Cutler's points are that, currently health care providers are not rewarded based on health outcomes. There is strong evidence that such incentives work and that they would actually reduce health care spending, since preventive medicine is highly cost effective.
In the late 90's, HealthPartners, a not-for-profit health plan in Minneapolis with 630,000 members, instituted a bonus system to providers. It paid doctors extra if their diabetic patients got blood sugar and cholesterol below certain levels, ceased smoking and took aspirin daily. [snip] Cutler and a team of colleagues analyzed the economic payoff. They found that the program reaped huge rewards. It cost $330 a patient and was expected to save roughly $30,000 over each patient's life.
The problem, as pointed out by Cutler, is that HealthPartners did not capture most of the benefits. Instead Medicare will get most of them. Now for starters, I think there is a very strong case that Medicare should reward doctors for convincing their patients to take care of themselves. Starting preventive medicine at 65 is not ideal, but better late than never. Also, I wouldn't be surprised if medicare could save money by paying for efforts to help uninsured people younger than 65 quit smoking, lose weight and diagnose and control diabetes and high blood preassure.
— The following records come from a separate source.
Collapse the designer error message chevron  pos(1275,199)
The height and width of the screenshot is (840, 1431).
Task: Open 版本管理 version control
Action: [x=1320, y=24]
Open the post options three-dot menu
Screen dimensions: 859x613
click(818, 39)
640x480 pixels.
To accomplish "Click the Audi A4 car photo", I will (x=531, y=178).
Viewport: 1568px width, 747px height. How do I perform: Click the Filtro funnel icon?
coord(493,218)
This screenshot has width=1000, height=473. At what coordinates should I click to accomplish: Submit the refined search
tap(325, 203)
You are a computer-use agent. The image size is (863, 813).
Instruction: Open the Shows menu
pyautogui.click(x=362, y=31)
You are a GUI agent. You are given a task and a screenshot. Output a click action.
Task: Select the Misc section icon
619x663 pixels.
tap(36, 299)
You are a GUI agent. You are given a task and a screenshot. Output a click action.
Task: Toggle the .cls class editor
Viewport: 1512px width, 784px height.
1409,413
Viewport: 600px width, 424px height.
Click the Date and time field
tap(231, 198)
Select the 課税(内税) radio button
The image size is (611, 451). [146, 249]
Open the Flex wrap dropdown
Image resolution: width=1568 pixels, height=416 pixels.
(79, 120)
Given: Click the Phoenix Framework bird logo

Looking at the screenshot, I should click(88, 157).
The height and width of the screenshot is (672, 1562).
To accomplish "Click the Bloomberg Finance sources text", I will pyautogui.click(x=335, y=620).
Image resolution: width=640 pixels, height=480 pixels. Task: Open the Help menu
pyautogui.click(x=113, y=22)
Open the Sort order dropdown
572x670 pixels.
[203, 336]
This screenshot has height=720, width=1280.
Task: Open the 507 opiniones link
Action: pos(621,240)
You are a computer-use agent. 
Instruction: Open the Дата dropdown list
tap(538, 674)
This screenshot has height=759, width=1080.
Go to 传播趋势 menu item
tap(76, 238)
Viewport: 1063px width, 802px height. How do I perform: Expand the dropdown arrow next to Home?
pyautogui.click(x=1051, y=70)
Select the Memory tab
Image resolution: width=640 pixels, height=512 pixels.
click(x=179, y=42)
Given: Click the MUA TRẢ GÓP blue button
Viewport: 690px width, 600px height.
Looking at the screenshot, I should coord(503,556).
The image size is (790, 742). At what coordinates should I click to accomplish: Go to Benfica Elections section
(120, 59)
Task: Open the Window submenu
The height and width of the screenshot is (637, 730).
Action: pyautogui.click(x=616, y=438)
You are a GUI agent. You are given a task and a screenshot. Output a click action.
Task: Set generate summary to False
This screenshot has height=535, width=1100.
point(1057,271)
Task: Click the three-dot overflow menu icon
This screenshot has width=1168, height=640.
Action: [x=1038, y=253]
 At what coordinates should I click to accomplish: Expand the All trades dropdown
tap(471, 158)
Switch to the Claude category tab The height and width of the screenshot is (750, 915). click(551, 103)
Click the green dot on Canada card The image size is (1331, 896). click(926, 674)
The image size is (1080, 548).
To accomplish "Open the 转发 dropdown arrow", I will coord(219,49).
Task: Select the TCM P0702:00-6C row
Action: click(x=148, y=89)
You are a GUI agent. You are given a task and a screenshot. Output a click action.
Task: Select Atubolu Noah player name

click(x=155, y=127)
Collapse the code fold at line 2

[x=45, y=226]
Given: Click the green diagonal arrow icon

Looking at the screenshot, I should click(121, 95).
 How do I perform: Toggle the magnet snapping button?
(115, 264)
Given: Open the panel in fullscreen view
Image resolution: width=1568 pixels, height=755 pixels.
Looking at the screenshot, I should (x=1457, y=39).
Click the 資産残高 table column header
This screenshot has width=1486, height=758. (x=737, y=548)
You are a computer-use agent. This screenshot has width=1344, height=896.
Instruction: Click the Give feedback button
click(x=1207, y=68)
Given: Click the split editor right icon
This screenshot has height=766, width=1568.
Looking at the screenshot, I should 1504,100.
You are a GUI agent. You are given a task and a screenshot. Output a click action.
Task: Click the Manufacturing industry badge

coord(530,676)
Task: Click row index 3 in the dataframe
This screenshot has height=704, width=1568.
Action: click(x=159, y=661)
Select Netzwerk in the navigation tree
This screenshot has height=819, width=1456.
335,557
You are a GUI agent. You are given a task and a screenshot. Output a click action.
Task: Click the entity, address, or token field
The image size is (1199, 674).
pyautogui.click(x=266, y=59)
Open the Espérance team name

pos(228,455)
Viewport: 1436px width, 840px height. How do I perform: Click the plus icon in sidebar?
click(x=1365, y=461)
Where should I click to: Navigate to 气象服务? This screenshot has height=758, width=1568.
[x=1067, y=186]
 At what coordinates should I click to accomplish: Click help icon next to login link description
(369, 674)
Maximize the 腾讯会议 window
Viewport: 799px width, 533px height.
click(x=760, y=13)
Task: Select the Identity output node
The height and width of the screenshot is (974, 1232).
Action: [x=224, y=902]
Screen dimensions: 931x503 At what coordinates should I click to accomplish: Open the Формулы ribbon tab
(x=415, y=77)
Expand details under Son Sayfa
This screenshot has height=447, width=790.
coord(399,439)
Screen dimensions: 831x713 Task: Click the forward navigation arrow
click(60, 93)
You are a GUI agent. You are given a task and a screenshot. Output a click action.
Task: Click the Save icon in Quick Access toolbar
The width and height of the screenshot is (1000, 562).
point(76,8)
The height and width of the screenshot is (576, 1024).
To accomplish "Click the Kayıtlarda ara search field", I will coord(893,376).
I don't mean residential fat farms. I mean you can go to a doctor's office to get nagged.
Glastris is very impressed. His mild criticism is that Cutler is too politically pragmatic to note that the best way to implement this approach is to socialize medicine (as is shown by the experience of the Veteran's Administration). The point is that if people move from one provider to another, the benefits of preventive medicine do not acrue to the group that provided it. If people are all forced to use a single providor (or pay out of pocket) this problem would be resolved. Needless to say, Cutler must know that such a proposal is political poison.
I post just to add that rewarding HMOs and insurance customers because their clients are healthy would make the cherry picking problem worse. There is a big problem that everyone wants to provide health care to healthy people. Rewarding outcomes would almost certainly make this worse. In particular it would be almost impossible to distinguish between efforts to help people drop unhealthy habits and efforts to drive away people with unhealthy habits. Preventive care involves a lot of tough love and it is hard to distinguish that from just being nasty. Even if one rewarded changes in obesity or smoking one would reward efforts to find smokers who really want to quit and fat people who really want to lose weight. You could make a killing with a plan open to everyone, in which participants get health care but have to run a mile a day or pay.
The cherry picking problem, the benefits spill over problem and the interaction of cherry picking and rewards for outcomes all suggest the same solution which is to give people fewer not more choices about health care providers.